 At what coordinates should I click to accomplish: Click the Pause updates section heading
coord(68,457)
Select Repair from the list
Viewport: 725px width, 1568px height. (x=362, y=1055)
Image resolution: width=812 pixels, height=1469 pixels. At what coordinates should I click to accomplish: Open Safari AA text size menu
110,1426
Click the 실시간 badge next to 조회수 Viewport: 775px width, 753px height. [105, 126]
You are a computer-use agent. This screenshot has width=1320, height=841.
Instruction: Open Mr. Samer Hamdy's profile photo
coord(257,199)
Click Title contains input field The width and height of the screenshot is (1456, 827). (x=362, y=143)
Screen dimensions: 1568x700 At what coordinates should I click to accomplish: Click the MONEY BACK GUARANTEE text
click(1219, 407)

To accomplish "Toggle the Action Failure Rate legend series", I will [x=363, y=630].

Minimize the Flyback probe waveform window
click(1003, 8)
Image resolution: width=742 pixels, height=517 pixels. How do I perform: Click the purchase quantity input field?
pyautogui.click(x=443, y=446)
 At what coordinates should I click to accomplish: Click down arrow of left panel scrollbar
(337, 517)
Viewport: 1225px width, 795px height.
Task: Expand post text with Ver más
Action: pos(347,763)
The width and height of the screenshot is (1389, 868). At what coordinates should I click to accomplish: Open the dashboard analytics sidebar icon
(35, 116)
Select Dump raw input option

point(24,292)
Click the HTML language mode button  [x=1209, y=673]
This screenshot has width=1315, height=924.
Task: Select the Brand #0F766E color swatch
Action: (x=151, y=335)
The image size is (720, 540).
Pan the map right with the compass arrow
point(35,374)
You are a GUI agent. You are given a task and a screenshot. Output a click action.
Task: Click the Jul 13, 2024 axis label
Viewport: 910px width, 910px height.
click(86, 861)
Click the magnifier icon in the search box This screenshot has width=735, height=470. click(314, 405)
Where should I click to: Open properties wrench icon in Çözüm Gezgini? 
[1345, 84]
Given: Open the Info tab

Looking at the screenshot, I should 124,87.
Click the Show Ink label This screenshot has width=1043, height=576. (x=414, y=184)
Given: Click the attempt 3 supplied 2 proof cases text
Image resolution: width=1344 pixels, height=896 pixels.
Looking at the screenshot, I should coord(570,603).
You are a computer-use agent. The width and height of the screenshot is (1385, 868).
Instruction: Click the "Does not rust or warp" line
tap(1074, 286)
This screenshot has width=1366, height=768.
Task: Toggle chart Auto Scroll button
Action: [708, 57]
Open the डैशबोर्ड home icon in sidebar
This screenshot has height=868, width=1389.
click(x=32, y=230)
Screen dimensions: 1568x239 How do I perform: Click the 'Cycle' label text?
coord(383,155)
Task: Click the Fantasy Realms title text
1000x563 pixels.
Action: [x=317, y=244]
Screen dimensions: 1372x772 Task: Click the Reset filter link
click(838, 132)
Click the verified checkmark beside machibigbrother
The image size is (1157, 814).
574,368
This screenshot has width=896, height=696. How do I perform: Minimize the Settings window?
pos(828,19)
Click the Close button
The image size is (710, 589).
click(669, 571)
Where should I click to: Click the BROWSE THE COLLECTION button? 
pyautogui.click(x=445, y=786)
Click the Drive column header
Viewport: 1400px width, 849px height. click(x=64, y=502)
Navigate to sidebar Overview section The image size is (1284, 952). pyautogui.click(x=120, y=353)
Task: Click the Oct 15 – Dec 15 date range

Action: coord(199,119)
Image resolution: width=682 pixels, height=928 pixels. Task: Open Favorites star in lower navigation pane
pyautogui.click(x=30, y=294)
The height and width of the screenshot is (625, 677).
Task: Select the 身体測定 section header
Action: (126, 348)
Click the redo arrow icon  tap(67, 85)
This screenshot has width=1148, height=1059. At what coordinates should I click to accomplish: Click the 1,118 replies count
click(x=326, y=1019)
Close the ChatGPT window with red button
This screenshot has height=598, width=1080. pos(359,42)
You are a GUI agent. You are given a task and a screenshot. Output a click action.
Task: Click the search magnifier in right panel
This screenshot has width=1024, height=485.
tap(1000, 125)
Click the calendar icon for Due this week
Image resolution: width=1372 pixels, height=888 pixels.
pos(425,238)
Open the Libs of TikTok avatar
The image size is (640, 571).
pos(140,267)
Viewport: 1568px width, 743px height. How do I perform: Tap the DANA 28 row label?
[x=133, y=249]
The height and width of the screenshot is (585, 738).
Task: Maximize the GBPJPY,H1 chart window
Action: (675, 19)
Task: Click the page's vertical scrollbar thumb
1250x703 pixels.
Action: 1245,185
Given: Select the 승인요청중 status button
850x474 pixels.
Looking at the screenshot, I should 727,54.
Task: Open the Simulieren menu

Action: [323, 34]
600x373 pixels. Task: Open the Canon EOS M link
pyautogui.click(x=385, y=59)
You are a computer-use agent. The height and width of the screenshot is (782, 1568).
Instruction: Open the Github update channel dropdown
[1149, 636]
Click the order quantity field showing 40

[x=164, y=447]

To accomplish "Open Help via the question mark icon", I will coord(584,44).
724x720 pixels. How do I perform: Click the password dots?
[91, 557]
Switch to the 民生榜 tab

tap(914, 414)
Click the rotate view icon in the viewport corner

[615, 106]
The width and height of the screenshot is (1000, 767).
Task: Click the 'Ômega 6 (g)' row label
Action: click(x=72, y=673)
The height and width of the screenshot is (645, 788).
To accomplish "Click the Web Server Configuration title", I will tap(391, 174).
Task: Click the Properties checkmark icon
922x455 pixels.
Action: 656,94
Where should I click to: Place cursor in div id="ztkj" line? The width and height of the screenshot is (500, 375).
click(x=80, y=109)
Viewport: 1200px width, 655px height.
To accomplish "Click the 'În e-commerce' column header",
————
Exercise details: Return everything in the records. Keep each line exactly as written.

Output of the task:
 At what coordinates should I click to accomplish: Click the Pause updates section heading
coord(68,457)
Select Repair from the list
Viewport: 725px width, 1568px height. (x=362, y=1055)
Image resolution: width=812 pixels, height=1469 pixels. At what coordinates should I click to accomplish: Open Safari AA text size menu
110,1426
Click the 실시간 badge next to 조회수 Viewport: 775px width, 753px height. [105, 126]
You are a computer-use agent. This screenshot has width=1320, height=841.
Instruction: Open Mr. Samer Hamdy's profile photo
coord(257,199)
Click Title contains input field The width and height of the screenshot is (1456, 827). (x=362, y=143)
Screen dimensions: 1568x700 At what coordinates should I click to accomplish: Click the MONEY BACK GUARANTEE text
click(1219, 407)

To accomplish "Toggle the Action Failure Rate legend series", I will [x=363, y=630].

Minimize the Flyback probe waveform window
click(1003, 8)
Image resolution: width=742 pixels, height=517 pixels. How do I perform: Click the purchase quantity input field?
pyautogui.click(x=443, y=446)
 At what coordinates should I click to accomplish: Click down arrow of left panel scrollbar
(337, 517)
Viewport: 1225px width, 795px height.
Task: Expand post text with Ver más
Action: pos(347,763)
The width and height of the screenshot is (1389, 868). At what coordinates should I click to accomplish: Open the dashboard analytics sidebar icon
(35, 116)
Select Dump raw input option

point(24,292)
Click the HTML language mode button  [x=1209, y=673]
This screenshot has width=1315, height=924.
Task: Select the Brand #0F766E color swatch
Action: (x=151, y=335)
The image size is (720, 540).
Pan the map right with the compass arrow
point(35,374)
You are a GUI agent. You are given a task and a screenshot. Output a click action.
Task: Click the Jul 13, 2024 axis label
Viewport: 910px width, 910px height.
click(86, 861)
Click the magnifier icon in the search box This screenshot has width=735, height=470. click(314, 405)
Where should I click to: Open properties wrench icon in Çözüm Gezgini? 
[1345, 84]
Given: Open the Info tab

Looking at the screenshot, I should 124,87.
Click the Show Ink label This screenshot has width=1043, height=576. (x=414, y=184)
Given: Click the attempt 3 supplied 2 proof cases text
Image resolution: width=1344 pixels, height=896 pixels.
Looking at the screenshot, I should coord(570,603).
You are a computer-use agent. The width and height of the screenshot is (1385, 868).
Instruction: Click the "Does not rust or warp" line
tap(1074, 286)
This screenshot has width=1366, height=768.
Task: Toggle chart Auto Scroll button
Action: [708, 57]
Open the डैशबोर्ड home icon in sidebar
This screenshot has height=868, width=1389.
click(x=32, y=230)
Screen dimensions: 1568x239 How do I perform: Click the 'Cycle' label text?
coord(383,155)
Task: Click the Fantasy Realms title text
1000x563 pixels.
Action: [x=317, y=244]
Screen dimensions: 1372x772 Task: Click the Reset filter link
click(838, 132)
Click the verified checkmark beside machibigbrother
The image size is (1157, 814).
574,368
This screenshot has width=896, height=696. How do I perform: Minimize the Settings window?
pos(828,19)
Click the Close button
The image size is (710, 589).
click(669, 571)
Where should I click to: Click the BROWSE THE COLLECTION button? 
pyautogui.click(x=445, y=786)
Click the Drive column header
Viewport: 1400px width, 849px height. click(x=64, y=502)
Navigate to sidebar Overview section The image size is (1284, 952). pyautogui.click(x=120, y=353)
Task: Click the Oct 15 – Dec 15 date range

Action: coord(199,119)
Image resolution: width=682 pixels, height=928 pixels. Task: Open Favorites star in lower navigation pane
pyautogui.click(x=30, y=294)
The height and width of the screenshot is (625, 677).
Task: Select the 身体測定 section header
Action: (126, 348)
Click the redo arrow icon  tap(67, 85)
This screenshot has width=1148, height=1059. At what coordinates should I click to accomplish: Click the 1,118 replies count
click(x=326, y=1019)
Close the ChatGPT window with red button
This screenshot has height=598, width=1080. pos(359,42)
You are a GUI agent. You are given a task and a screenshot. Output a click action.
Task: Click the search magnifier in right panel
This screenshot has width=1024, height=485.
tap(1000, 125)
Click the calendar icon for Due this week
Image resolution: width=1372 pixels, height=888 pixels.
pos(425,238)
Open the Libs of TikTok avatar
The image size is (640, 571).
pos(140,267)
Viewport: 1568px width, 743px height. How do I perform: Tap the DANA 28 row label?
[x=133, y=249]
The height and width of the screenshot is (585, 738).
Task: Maximize the GBPJPY,H1 chart window
Action: (675, 19)
Task: Click the page's vertical scrollbar thumb
1250x703 pixels.
Action: 1245,185
Given: Select the 승인요청중 status button
850x474 pixels.
Looking at the screenshot, I should 727,54.
Task: Open the Simulieren menu

Action: [323, 34]
600x373 pixels. Task: Open the Canon EOS M link
pyautogui.click(x=385, y=59)
You are a computer-use agent. The height and width of the screenshot is (782, 1568).
Instruction: Open the Github update channel dropdown
[1149, 636]
Click the order quantity field showing 40

[x=164, y=447]

To accomplish "Open Help via the question mark icon", I will coord(584,44).
724x720 pixels. How do I perform: Click the password dots?
[91, 557]
Switch to the 民生榜 tab

tap(914, 414)
Click the rotate view icon in the viewport corner

[615, 106]
The width and height of the screenshot is (1000, 767).
Task: Click the 'Ômega 6 (g)' row label
Action: click(x=72, y=673)
The height and width of the screenshot is (645, 788).
To accomplish "Click the Web Server Configuration title", I will tap(391, 174).
Task: Click the Properties checkmark icon
922x455 pixels.
Action: 656,94
Where should I click to: Place cursor in div id="ztkj" line? The width and height of the screenshot is (500, 375).
click(x=80, y=109)
Viewport: 1200px width, 655px height.
To accomplish "Click the 'În e-commerce' column header",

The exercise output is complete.